2. The urological medical device of claim 1, wherein said
urological medical device is an elongated solid device.
3. The urological medical device of claim 1, wherein said
urological medical device is an elongated hollow device.
4. The urological medical device of claim 1, wherein said
urological medical device is adapted to take on a coiled
configuration within the subject.
5. The urological medical device of claim 1, wherein said
urological medical device is selected from a urethral stent, a
catheter and a drainage tube.
6. The urological medical device of claim 1, comprising a plurality
of differing prostatically beneficial agents.
7. The urological medical device of claim 1, wherein said
prostatically beneficial agent is a calcium channel blocker.
8. The urological medical device of claim 7, wherein said calcium
channel blocker is selected from benzothiazepines,
dihydropyridines, arylalkylamines, piperazines, and combinations
thereof.
9. The urological medical device of claim 7, wherein said calcium
channel blocker is selected from diltiazem, nicardipine,
nifedipine, nimodipine, bepridil, verapamil, mibefradil,
pharmaceutically effective salts thereof, and combinations
thereof.
10. The urological medical device of claim 1, wherein said
prostatically beneficial agent is an alpha-adrenergic blocker.
11. The urological medical device of claim 1, wherein said
prostatically beneficial agent is an alpha-1-adrenergic
blocker.
12. The urological medical device of claim 11, wherein said
alpha-adrenergic blocker is selected from doxazosin, terazosin,
pharmaceutically effective salts thereof, and combinations
thereof.
13. The urological medical device of claim 1, where said
prostatically beneficial agent is an antispasmodic agent.
14. The urological medical device of claim 1, where said
antispasmodic agent is flavoxate or a pharmaceutically effective
salt thereof.
15. The urological medical device of claim 1, where said
prostatically beneficial agent is an anticholinergic/antimuscarinic
agent.
16. The urological medical device of claim 1, where said
anticholinergic/antimuscarinic agent is selected from oxybutynin,
hyoscine, tolterodine, pharmaceutically effective salts thereof,
and combinations thereof.
17. The urological medical device of claim 1, where said
prostatically beneficial agent is an anti-inflammatory agent.
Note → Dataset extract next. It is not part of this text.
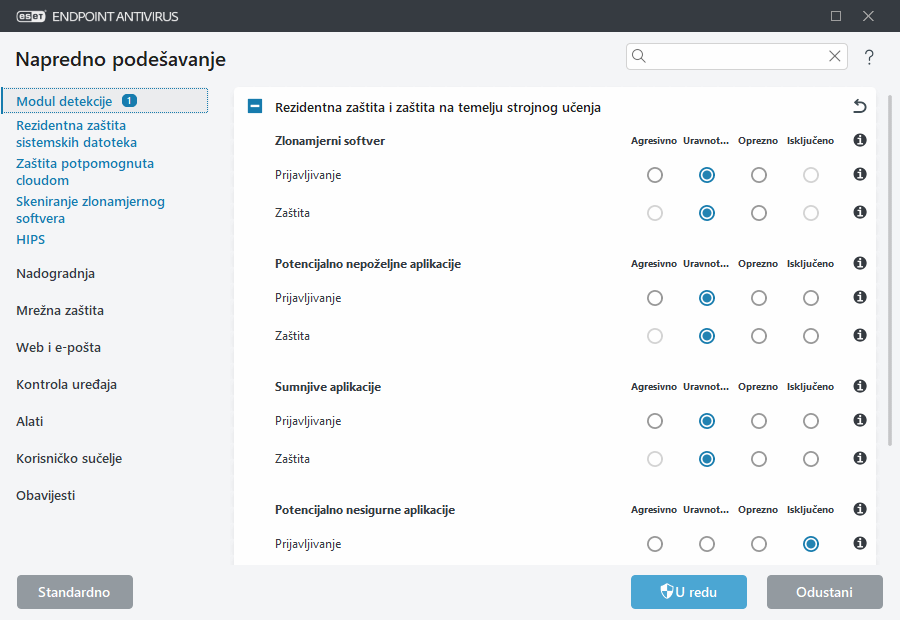Select Agresivno reporting for Sumnjive aplikacije
900x620 pixels.
(x=655, y=421)
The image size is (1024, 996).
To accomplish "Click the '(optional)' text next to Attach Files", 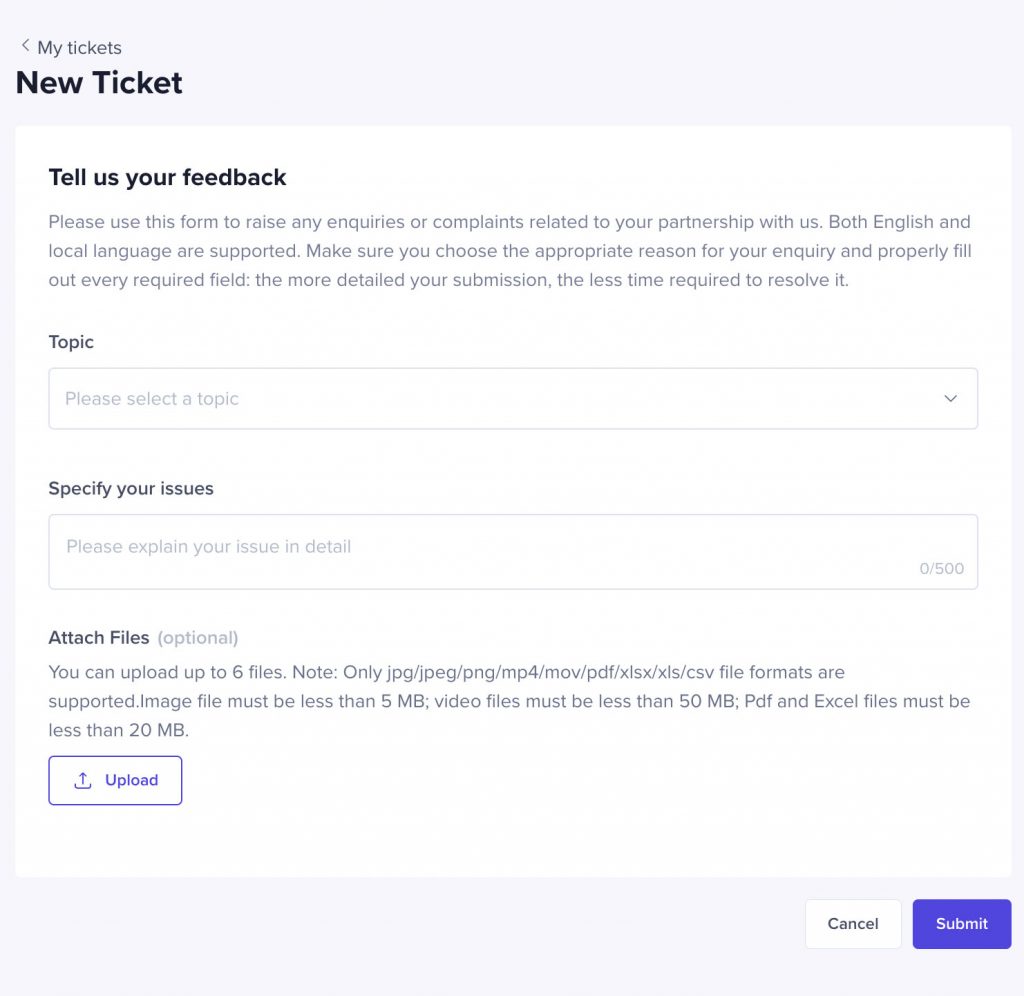I will 198,637.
18. The urological medical device of claim 17, where said
anti-inflammatory agent is a non-steroidal anti-inflammatory
agent.
19. The urological medical device of claim 1, where said
prostatically beneficial agent is a hormone-affecting agent.
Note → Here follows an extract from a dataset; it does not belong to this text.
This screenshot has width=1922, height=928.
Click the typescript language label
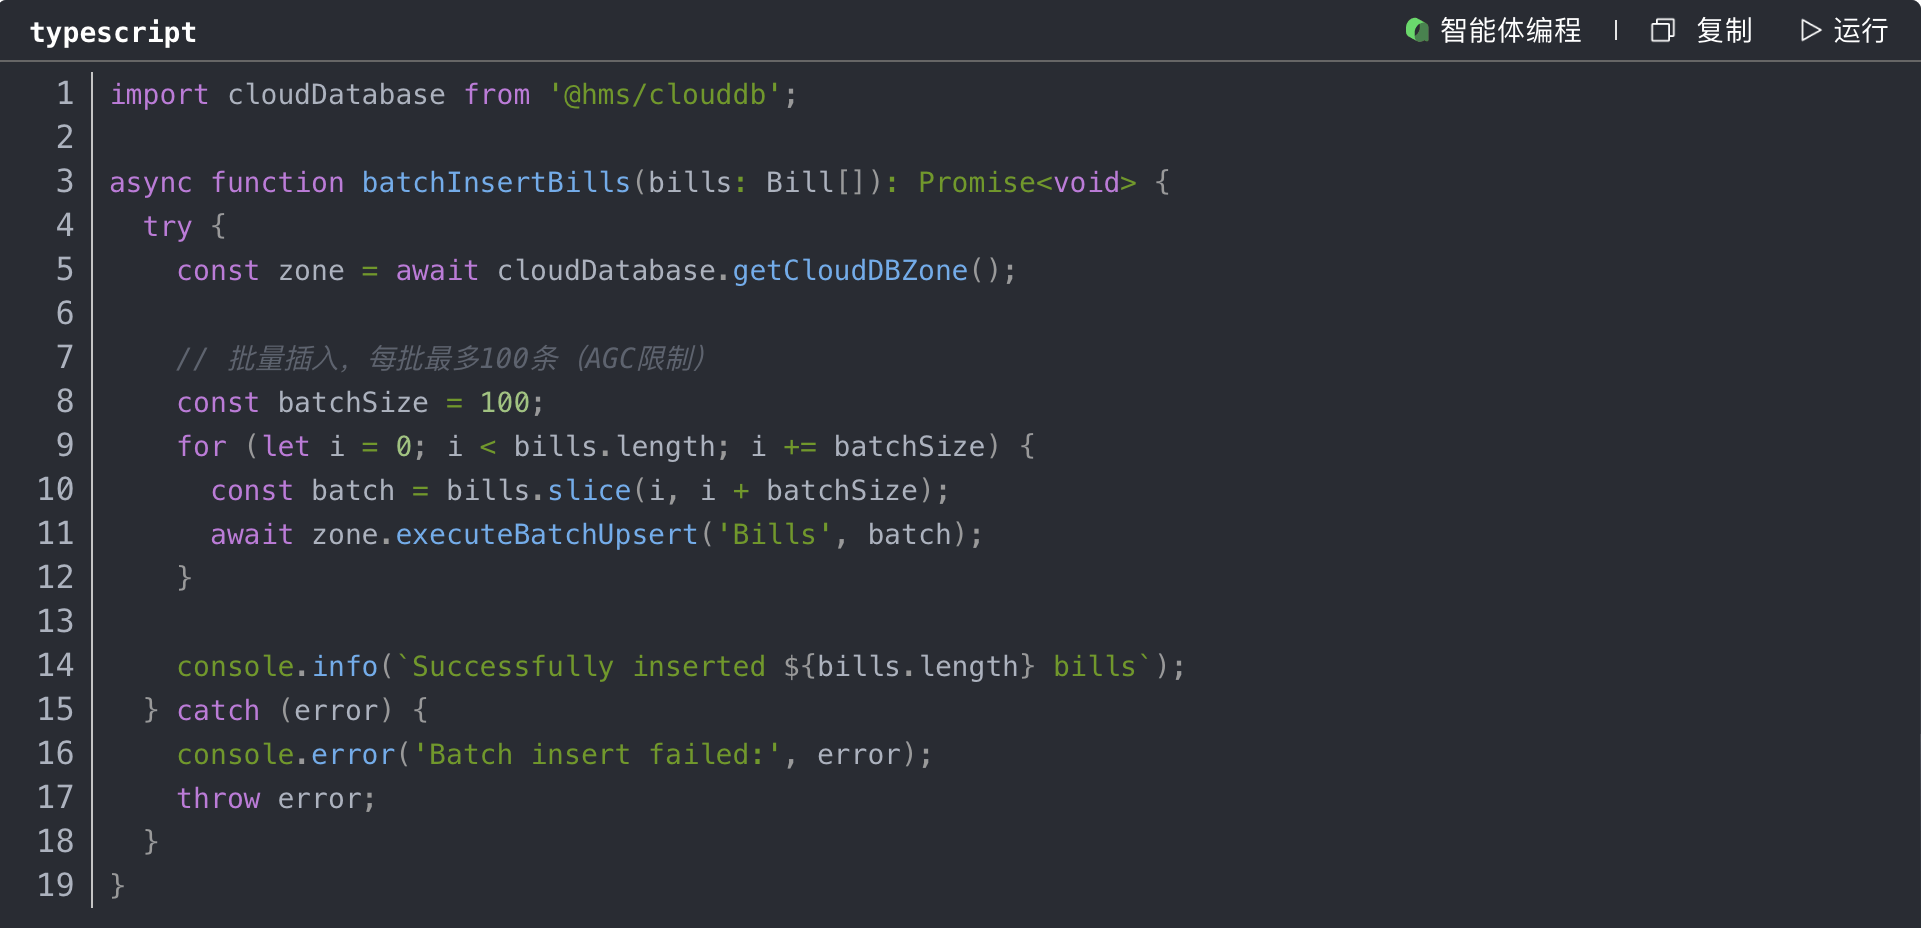coord(113,33)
20. The urological medical device of claim 19, wherein said
hormone-affecting agent selected from steroidal and nonsteroidal
estrogens, steroidal and nonsteroidal antiandrogens, luteinising
hormone releasing hormone analogs, gestrogens, and endothelin
receptor antagonists, and combinations thereof.
21. The urological medical device of claim 19, wherein said
hormone-affecting agent is selected from diethylstilbestrol,
estradiol, buserelin, goserelin, leuprolide, megestrol acetate,
medroxyprogesterone acetate, ketoconazole and aminoglutethimide,
bicalutamide, ryproterone, cuprotene acetate, flutamide,
medroxyprogesterone acetate, nilutamide, atrasentan,
pharmaceutically effective salts thereof, and combinations
thereof.
22. The urological medical device of claim 1, where said
prostatically beneficial agent is an antineoplastic agent.
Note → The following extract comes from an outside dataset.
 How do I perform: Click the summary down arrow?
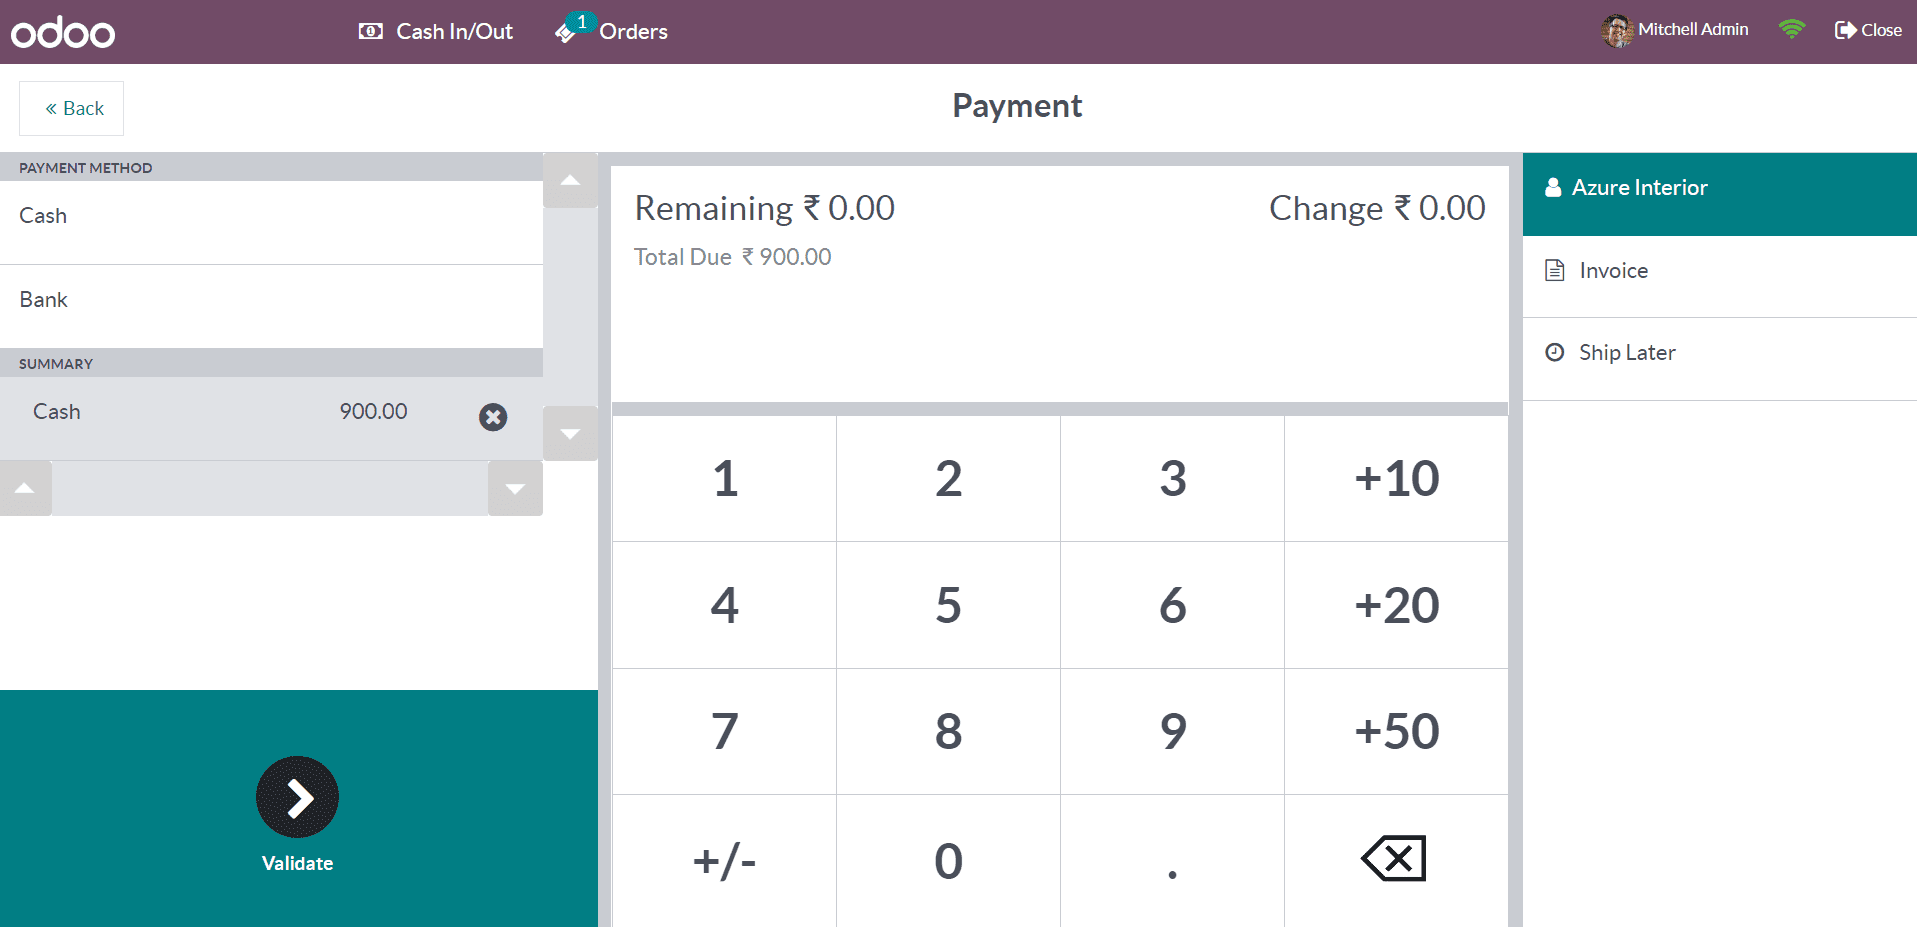515,489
23. The urological medical device of claim 22, where said
antineoplastic agent is selected from antineoplastic antibiotics,
alkaloids, nitrogen mustards, antimetabolites, and combinations
thereof.
24. The urological medical device of claim 22, where said
antineoplastic agent is selected from doxorubicin, mitoxantrone,
docetaxel, vinorelbine, gemcitabine, and combinations thereof.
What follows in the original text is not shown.